[opendtv] Re: Cinema explained by persistence of vision : a myth

  • From: "Manfredi, Albert E" <albert.e.manfredi@xxxxxxxxxx>
  • To: "opendtv@xxxxxxxxxxxxx" <opendtv@xxxxxxxxxxxxx>
  • Date: Fri, 18 Jun 2010 18:05:31 -0500

Olivier Houot wrote:

> Hence, explanation of cinema does not require any specific analysis
> of the brain behavior, it is just standard sampling theory.

Hmmm. I'm not a film professional by any means, but I think this question is 
more math/engineering related.

I see no contradiction here. In order to understand how the eye/brain decodes a 
sampled signal, you need to do this analysis of brain behavior.

It seems to me that sampling theory requires sample and hold (for a very short 
time, but long enough that the sample can be stored accurately) during the A/D 
conversion process, and then low-pass filtering of the sampled signal train in 
decoding, to recreate the continuous signal. And sampling theory also assumes 
that the original continuous signal is in fact a continuous signal (i.e. max 
frequency content of signal less than half the sampling frequency). Not 
unrelated images or unrelated bursts of noise.

In sampled audio, if the sparate audio samples occur so frequently that the 
bandwidth of hearing cannot detect the discontinuity, the sound is perceived as 
a constant tone. The ear/brain behave as the low-pass filter of the decoding 
process. But of course, the samples must be related, or the decoded signal 
would just be white noise. So, doesn't this require brain behavior analysis?

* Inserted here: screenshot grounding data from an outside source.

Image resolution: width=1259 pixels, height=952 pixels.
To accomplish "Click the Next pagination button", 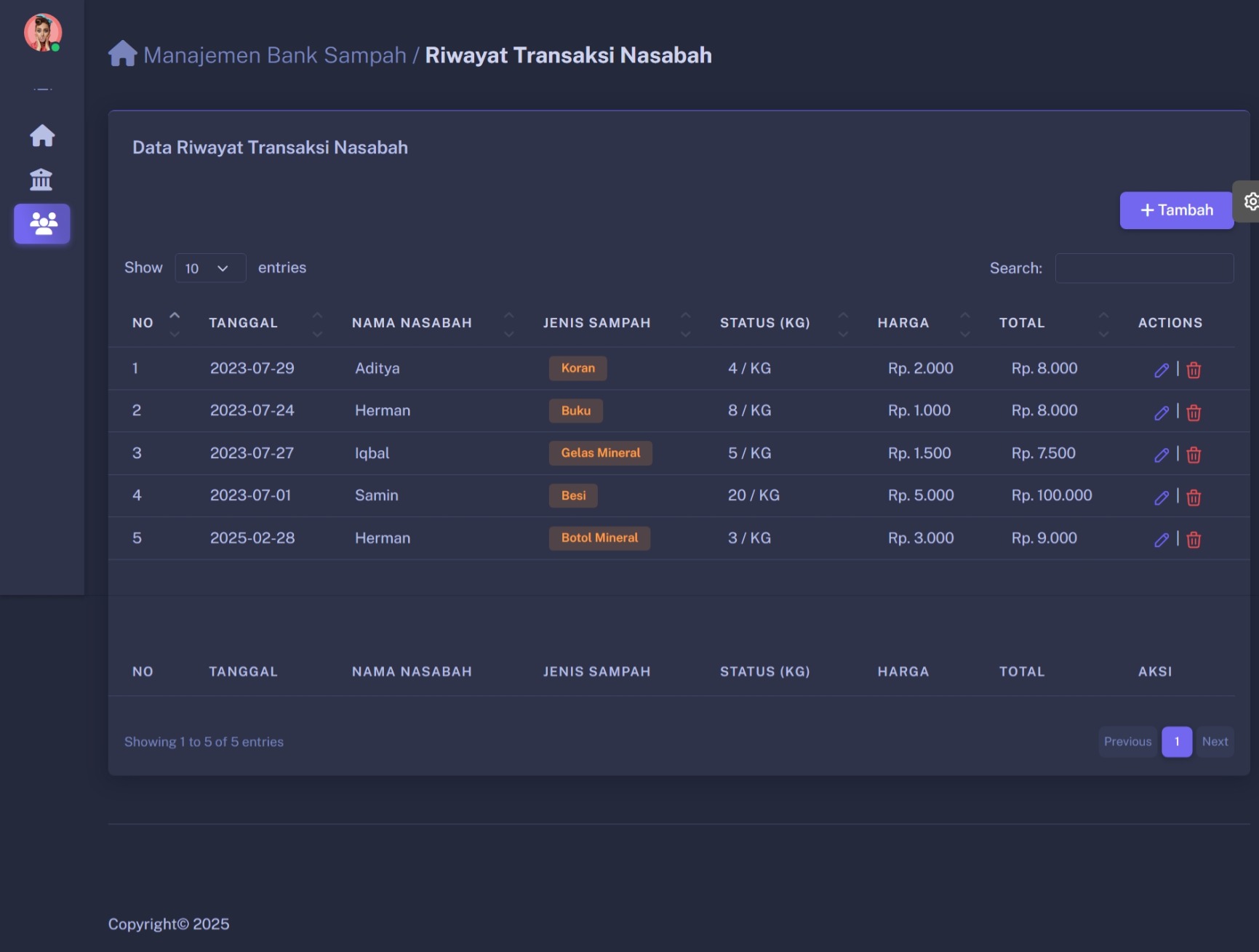I will [x=1215, y=742].
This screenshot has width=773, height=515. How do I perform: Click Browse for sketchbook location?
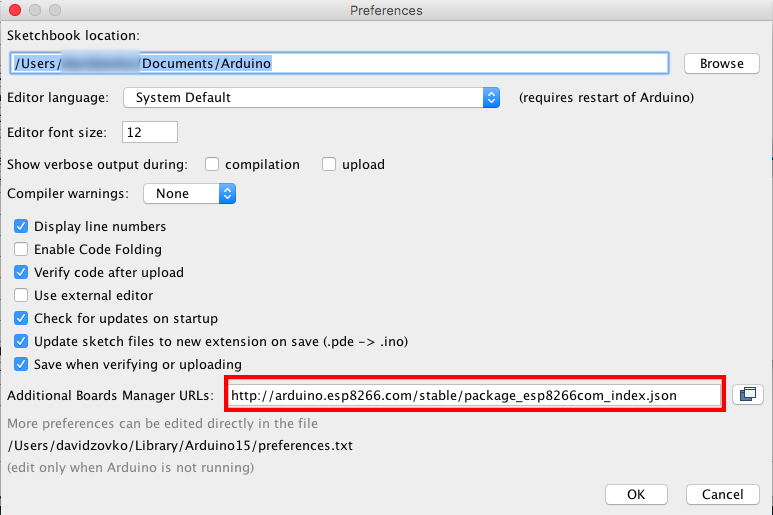721,63
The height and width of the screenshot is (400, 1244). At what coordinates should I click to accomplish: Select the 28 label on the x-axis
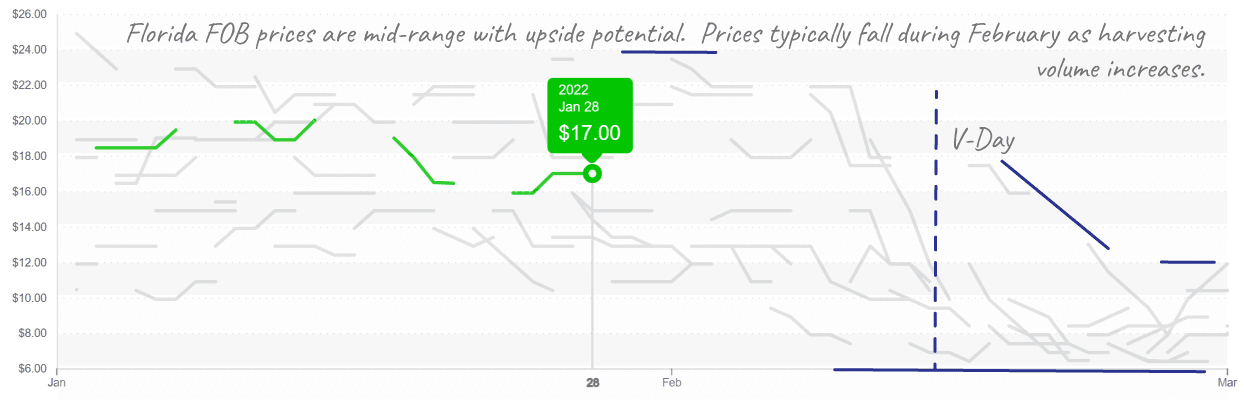[x=592, y=382]
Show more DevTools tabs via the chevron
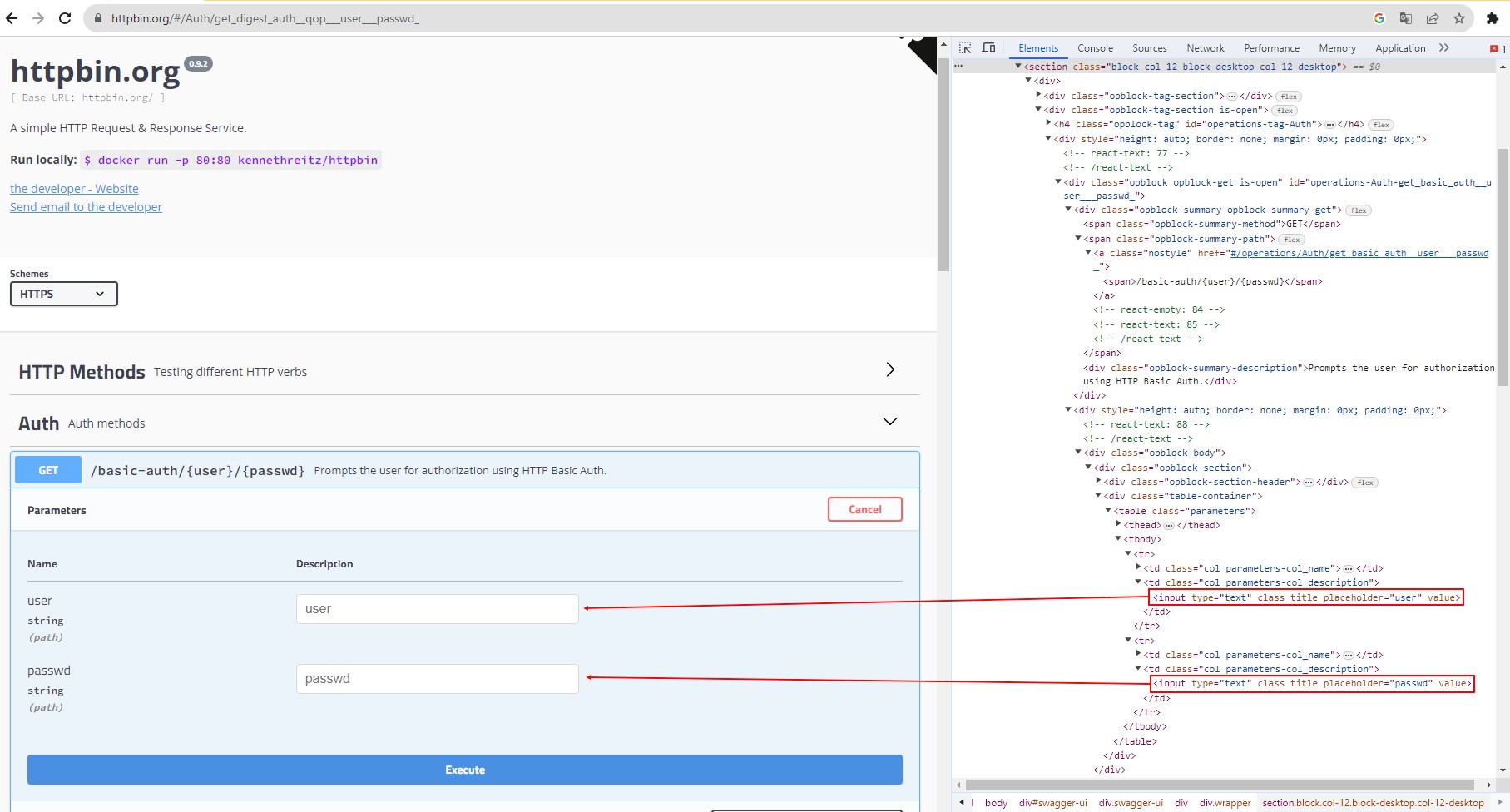 coord(1444,48)
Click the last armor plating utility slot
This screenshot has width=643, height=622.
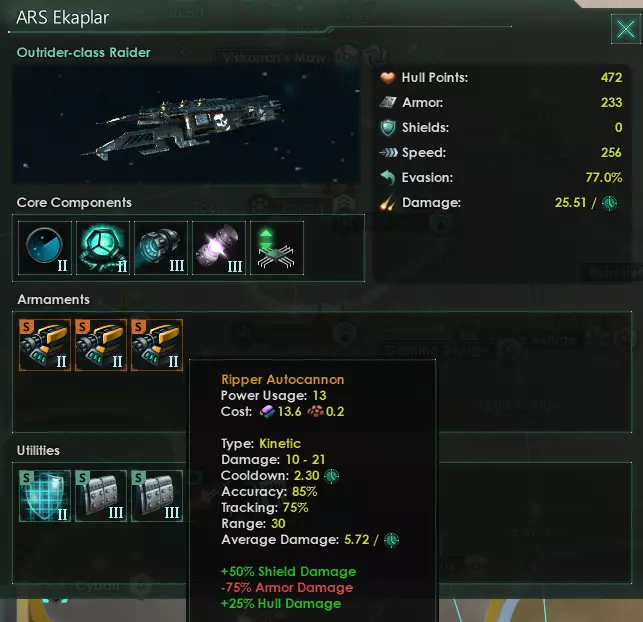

In visual perception, I think it works the same way. If you interpret 
"persistence of vision" to be the required sample and hold in the A/D 
conversion process, then there's no disagreement here. You take multiple 
samples over time. If the subsequent samples are related to one another, and 
occur quickly enough that the brain cannot decode them as separate images (like 
audio samples occurring at higher rate than the ear's bandwidth), then the 
image is interpreted as motion. But if the samples are unrelated, or are too 
slow, then the visual process will perceive distinct images (or just mush).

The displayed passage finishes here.